Comparing hypothesis results across models
Collecting pointwise probabilities for both models and formatting
with as_kable() gives a compact comparison:
h_base <- hypothesis_irf(post, variables = 3, shocks = 2,
horizon = 0:8, relation = ">", value = 0, model = "p=1")
h_alt <- hypothesis_irf(post_alt, variables = 3, shocks = 2,
horizon = 0:8, relation = ">", value = 0, model = "p=3")

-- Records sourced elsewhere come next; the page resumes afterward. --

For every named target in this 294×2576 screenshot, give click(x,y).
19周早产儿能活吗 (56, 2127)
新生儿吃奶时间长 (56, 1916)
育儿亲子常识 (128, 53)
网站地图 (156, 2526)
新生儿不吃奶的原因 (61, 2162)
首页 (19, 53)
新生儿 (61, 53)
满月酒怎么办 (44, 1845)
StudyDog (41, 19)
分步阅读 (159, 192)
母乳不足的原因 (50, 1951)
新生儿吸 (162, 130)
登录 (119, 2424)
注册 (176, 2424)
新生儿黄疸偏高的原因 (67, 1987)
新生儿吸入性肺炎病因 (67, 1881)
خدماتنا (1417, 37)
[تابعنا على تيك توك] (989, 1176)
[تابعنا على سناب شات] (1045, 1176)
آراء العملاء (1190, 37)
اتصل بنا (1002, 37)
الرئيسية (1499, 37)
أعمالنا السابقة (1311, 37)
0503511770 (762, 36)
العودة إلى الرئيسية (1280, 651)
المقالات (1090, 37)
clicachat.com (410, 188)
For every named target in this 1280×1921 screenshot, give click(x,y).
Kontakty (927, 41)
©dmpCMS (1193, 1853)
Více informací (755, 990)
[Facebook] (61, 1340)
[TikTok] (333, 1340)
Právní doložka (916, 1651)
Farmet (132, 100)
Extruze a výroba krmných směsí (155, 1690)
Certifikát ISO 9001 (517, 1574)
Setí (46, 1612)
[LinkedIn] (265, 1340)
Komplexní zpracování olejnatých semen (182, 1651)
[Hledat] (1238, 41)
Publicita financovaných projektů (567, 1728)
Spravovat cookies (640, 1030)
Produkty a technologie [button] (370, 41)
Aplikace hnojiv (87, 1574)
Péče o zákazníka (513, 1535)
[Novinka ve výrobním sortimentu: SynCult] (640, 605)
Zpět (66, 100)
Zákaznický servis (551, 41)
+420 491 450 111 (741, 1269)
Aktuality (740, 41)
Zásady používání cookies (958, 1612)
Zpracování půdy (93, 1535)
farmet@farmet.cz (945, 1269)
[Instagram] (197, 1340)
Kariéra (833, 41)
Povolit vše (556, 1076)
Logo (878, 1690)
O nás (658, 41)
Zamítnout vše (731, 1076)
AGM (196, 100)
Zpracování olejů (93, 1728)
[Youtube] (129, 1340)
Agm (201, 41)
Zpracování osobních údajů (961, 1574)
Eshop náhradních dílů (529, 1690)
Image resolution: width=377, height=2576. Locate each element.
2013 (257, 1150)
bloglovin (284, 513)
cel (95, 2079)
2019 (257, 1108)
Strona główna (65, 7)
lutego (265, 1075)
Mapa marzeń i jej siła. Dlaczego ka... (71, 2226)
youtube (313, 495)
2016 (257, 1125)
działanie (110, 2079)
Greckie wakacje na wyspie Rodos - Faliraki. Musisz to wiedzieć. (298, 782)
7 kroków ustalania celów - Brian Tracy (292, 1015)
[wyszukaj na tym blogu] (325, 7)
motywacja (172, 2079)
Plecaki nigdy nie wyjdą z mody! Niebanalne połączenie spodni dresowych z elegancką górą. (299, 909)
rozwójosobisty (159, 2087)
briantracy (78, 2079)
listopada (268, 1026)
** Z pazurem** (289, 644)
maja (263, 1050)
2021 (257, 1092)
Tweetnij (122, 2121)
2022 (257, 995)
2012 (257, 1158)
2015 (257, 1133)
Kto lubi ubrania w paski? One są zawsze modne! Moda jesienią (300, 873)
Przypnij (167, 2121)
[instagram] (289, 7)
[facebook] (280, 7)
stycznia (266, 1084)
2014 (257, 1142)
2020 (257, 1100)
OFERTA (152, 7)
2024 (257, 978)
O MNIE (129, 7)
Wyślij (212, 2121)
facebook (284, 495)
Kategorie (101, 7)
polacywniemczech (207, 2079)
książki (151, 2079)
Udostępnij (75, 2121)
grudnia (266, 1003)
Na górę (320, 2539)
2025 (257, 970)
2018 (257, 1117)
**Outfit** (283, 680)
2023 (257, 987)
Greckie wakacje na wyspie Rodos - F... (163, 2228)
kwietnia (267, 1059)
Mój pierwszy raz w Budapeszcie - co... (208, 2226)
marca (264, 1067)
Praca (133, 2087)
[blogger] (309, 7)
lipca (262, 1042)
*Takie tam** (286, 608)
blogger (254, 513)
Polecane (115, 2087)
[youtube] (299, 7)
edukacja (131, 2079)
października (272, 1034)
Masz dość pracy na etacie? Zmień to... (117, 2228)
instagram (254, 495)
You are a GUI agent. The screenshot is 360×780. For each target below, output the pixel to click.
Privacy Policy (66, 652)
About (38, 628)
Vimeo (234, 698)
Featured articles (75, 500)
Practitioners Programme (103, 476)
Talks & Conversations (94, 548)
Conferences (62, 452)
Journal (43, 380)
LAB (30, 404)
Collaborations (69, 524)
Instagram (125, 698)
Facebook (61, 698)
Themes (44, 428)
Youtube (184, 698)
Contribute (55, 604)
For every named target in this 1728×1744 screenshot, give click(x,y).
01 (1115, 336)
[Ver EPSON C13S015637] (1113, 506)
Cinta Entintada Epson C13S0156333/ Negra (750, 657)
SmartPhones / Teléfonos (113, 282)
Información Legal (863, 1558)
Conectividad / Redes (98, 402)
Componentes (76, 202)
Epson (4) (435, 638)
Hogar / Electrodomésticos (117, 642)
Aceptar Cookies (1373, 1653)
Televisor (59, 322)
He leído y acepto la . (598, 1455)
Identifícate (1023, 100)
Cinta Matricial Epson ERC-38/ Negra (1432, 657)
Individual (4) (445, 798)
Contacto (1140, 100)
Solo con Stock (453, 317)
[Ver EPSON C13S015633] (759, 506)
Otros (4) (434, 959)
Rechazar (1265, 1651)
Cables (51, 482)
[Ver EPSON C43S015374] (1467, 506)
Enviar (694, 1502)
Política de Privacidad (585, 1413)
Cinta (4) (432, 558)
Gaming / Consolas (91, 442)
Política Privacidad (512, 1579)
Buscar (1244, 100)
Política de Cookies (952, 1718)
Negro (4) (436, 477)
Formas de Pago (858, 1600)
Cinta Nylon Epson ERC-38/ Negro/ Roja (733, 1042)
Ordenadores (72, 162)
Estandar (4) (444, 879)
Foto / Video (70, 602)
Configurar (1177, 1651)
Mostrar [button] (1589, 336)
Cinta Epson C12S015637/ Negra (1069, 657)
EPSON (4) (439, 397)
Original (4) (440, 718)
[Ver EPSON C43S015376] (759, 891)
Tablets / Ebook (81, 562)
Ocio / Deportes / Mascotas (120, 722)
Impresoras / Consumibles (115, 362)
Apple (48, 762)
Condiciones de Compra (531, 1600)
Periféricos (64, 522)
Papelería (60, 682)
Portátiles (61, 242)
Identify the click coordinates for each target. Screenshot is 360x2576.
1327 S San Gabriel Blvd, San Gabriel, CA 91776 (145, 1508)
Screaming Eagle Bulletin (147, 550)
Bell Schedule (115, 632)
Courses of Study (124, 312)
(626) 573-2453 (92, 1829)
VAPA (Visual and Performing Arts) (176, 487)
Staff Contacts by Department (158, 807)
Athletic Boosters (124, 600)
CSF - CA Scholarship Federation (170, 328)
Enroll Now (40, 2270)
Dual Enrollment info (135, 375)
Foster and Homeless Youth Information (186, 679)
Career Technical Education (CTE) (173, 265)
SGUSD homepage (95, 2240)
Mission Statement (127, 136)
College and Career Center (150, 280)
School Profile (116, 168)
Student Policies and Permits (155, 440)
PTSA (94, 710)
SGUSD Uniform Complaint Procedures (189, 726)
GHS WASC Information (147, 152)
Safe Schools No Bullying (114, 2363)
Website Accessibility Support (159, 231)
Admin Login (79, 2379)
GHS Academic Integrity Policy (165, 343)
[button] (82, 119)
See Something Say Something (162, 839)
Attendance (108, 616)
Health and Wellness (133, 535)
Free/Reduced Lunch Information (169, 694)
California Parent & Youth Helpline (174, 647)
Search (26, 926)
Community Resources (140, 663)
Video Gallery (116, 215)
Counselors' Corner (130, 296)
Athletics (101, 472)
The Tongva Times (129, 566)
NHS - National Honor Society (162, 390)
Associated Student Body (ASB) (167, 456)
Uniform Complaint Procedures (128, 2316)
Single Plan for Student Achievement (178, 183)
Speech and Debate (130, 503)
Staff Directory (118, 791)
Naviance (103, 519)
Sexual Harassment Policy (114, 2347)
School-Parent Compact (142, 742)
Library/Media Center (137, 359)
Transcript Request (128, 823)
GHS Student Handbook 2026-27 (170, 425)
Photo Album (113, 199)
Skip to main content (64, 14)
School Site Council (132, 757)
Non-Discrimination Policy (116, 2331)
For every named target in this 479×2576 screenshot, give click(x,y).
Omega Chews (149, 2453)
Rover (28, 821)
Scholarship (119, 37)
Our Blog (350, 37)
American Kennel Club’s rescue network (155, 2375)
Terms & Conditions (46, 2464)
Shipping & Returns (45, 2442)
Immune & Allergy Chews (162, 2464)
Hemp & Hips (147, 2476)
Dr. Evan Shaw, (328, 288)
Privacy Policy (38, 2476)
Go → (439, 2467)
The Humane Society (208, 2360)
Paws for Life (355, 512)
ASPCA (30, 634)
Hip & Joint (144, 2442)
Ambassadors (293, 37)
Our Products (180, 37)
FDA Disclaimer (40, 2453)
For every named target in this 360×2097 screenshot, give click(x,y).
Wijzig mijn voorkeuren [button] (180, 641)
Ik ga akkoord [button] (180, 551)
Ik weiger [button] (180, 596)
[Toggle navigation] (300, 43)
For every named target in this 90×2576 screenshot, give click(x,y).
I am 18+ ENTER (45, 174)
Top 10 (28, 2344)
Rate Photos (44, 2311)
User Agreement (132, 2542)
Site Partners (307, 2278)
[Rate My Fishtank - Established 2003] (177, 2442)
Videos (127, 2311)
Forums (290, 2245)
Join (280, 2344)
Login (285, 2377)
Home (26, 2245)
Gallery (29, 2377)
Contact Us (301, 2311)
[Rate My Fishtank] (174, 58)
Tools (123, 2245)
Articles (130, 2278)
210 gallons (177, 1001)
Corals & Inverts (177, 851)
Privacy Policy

as_kable(h_base, digits = 2, preset = "compact")| Model | Variable | Shock | Horizon | Relation | Posterior probability | Mean gap | Median gap | Lower gap | Upper gap |
|---|---|---|---|---|---|---|---|---|---|
| p=1 | gdp | gs | 0 | > | 0.47 | 0 | 0 | 0 | 0 |
| p=1 | gdp | gs | 1 | > | 0.34 | 0 | 0 | 0 | 0 |
| p=1 | gdp | gs | 2 | > | 0.26 | 0 | 0 | 0 | 0 |
| p=1 | gdp | gs | 3 | > | 0.22 | 0 | 0 | 0 | 0 |
| p=1 | gdp | gs | 4 | > | 0.18 | 0 | 0 | 0 | 0 |
| p=1 | gdp | gs | 5 | > | 0.15 | 0 | 0 | 0 | 0 |
| p=1 | gdp | gs | 6 | > | 0.12 | 0 | 0 | 0 | 0 |
| p=1 | gdp | gs | 7 | > | 0.12 | 0 | 0 | 0 | 0 |
| p=1 | gdp | gs | 8 | > | 0.11 | 0 | 0 | 0 | 0 |
as_kable(h_alt, digits = 2, preset = "compact")| Model | Variable | Shock | Horizon | Relation | Posterior probability | Mean gap | Median gap | Lower gap | Upper gap |
|---|---|---|---|---|---|---|---|---|---|
| p=3 | gdp | gs | 0 | > | 0.38 | 0.00 | 0 | 0 | 0 |
| p=3 | gdp | gs | 1 | > | 0.42 | 0.00 | 0 | 0 | 0 |
| p=3 | gdp | gs | 2 | > | 0.31 | 0.00 | 0 | 0 | 0 |
| p=3 | gdp | gs | 3 | > | 0.28 | 0.00 | 0 | 0 | 0 |
| p=3 | gdp | gs | 4 | > | 0.27 | 0.01 | 0 | 0 | 0 |
| p=3 | gdp | gs | 5 | > | 0.24 | 0.02 | 0 | 0 | 0 |
| p=3 | gdp | gs | 6 | > | 0.22 | 0.06 | 0 | 0 | 0 |
| p=3 | gdp | gs | 7 | > | 0.21 | 0.17 | 0 | 0 | 0 |
| p=3 | gdp | gs | 8 | > | 0.20 | 0.46 | 0 | 0 | 0 |
Stable probabilities across lag specifications strengthen the economic conclusion; large shifts suggest specification sensitivity.
Summary
bsvarPost provides a coherent hypothesis testing toolkit
for Bayesian SVAR analysis:
-
hypothesis_irf()/hypothesis_cdm(): pointwise posterior probabilities at specified horizons -
joint_hypothesis_irf(): joint probability across all selected horizons -
simultaneous_irf()/simultaneous_cdm(): bands covering the full path -
magnitude_audit(): how often a magnitude condition is satisfied
All results are proper Bayesian posterior probability statements, not frequentist p-values: a probability of 0.92 means 92% of posterior draws satisfy the condition, with no asymptotic approximation required.